The Karnataka government has ordered private hospitals in state capital Bengaluru to reserve 50 per cent beds for the treatment of coronavirus patients from tomorrow as it struggles to slow the spread of the virus.
Chief Minister BS Yediyurappa appealed to hospital officials to respond with humanity during this emergency situation and directed them to provide 50 per cent beds to COVID patients amid an acute increase in the number of cases in Bengaluru, an official statement said.
Expressing concern over media reports on hospitals denying treatment to COVID-19 patients in Bengaluru and of patients dying due to lack of timely treatment, the chief minister stressed that private medical colleges and hospitals need to cooperate to fight the pandemic. Bengaluru should continue to lead the country as a role model in COVID management, the statement quoted Mr Yediyurappa as saying.
The medical colleges, at an earlier meeting, had agreed to provide around 4,500 beds, taking the total number of available beds to 6,500, including those in government hospitals, an official statement said. But their failure to make the promised beds available to COVID-19 patients has upset the chief minister, who has assured the hospitals of all support, including providing doctors and nurses whenever needed.
Nodal officers have already been appointed to monitor the availability of beds in these medical colleges, the statement added.

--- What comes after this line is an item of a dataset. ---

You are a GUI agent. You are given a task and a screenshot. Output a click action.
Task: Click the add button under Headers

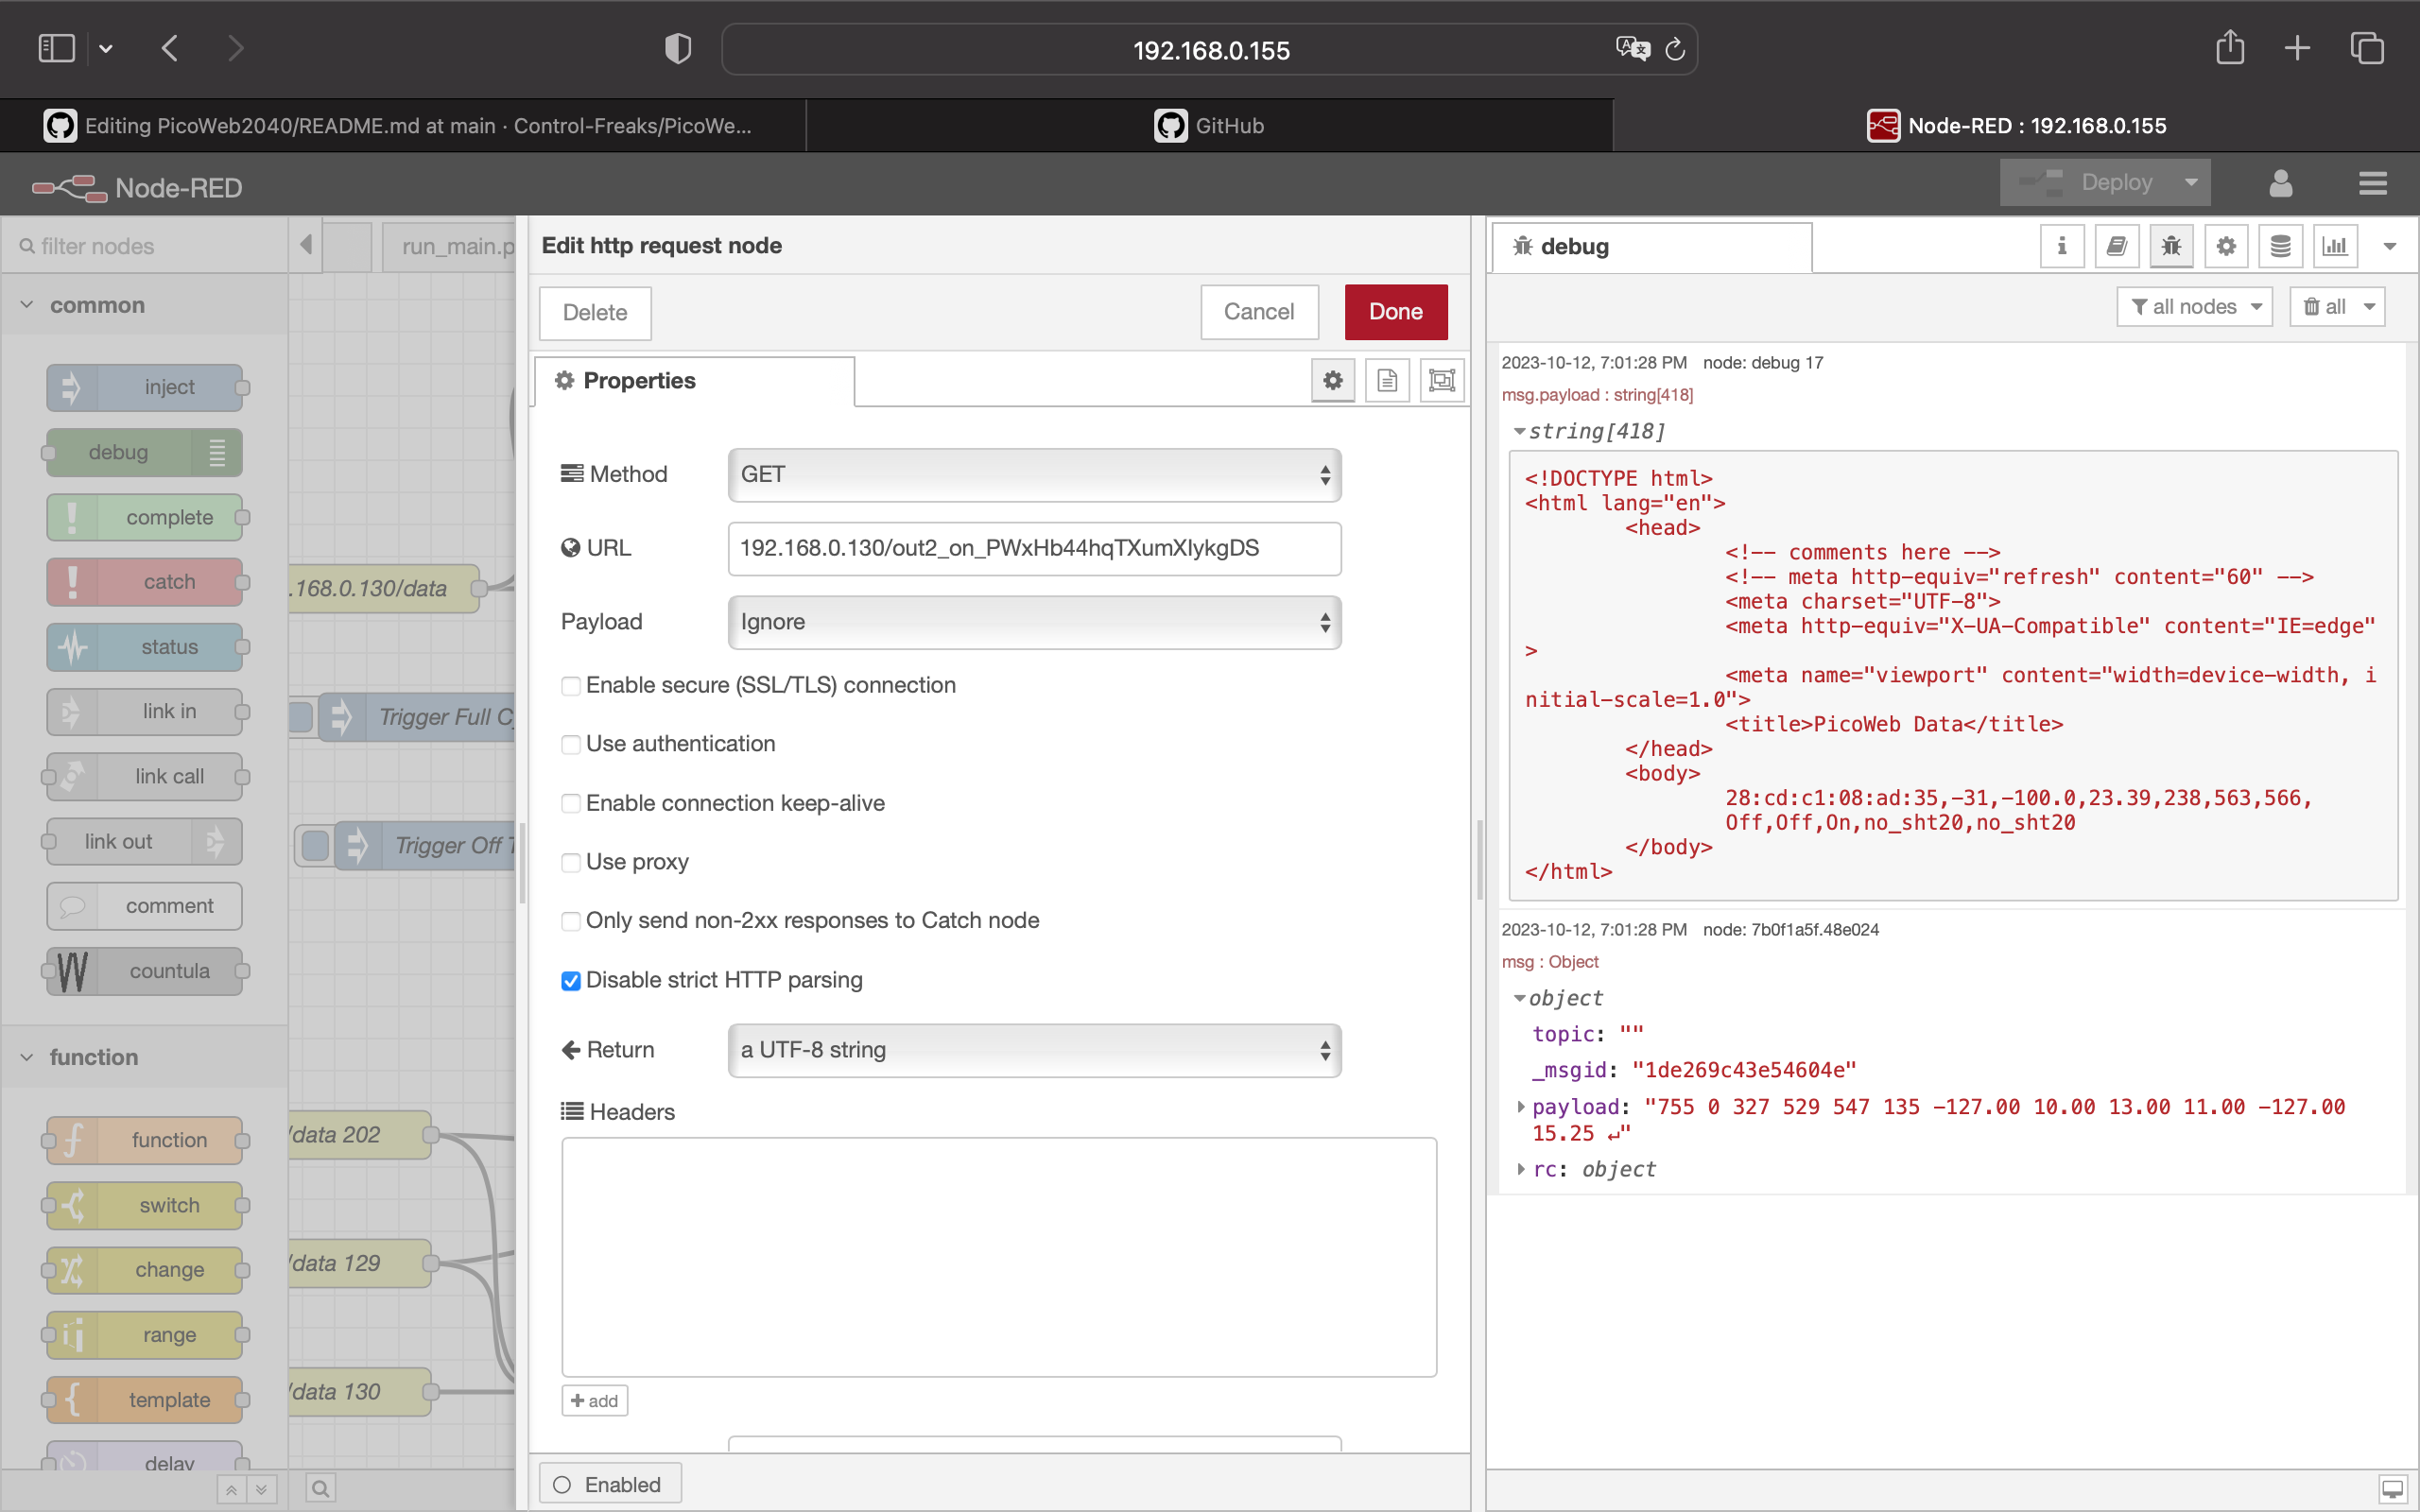(x=594, y=1400)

Speaking to NDTV, Karnataka Revenue Minister R Ashok said, "Medical colleges have accepted the chief minister's proposal. Two have agreed to provide 100% beds for COVID patients. This is a crucial time and everybody will have to contribute. We will also initiate action against hospitals who defy the government order."
Bengaluru, which has a population of over 10 million, has witnessed a steady rise in coronavirus numbers and has reported over 29,000 cases.
On Friday, India crossed the one million-mark as it logged a record rise in the number of cases with over 34,000 new infections in 24 hours. India is the third worst-hit country by the pandemic in the world, behind US and Brazil.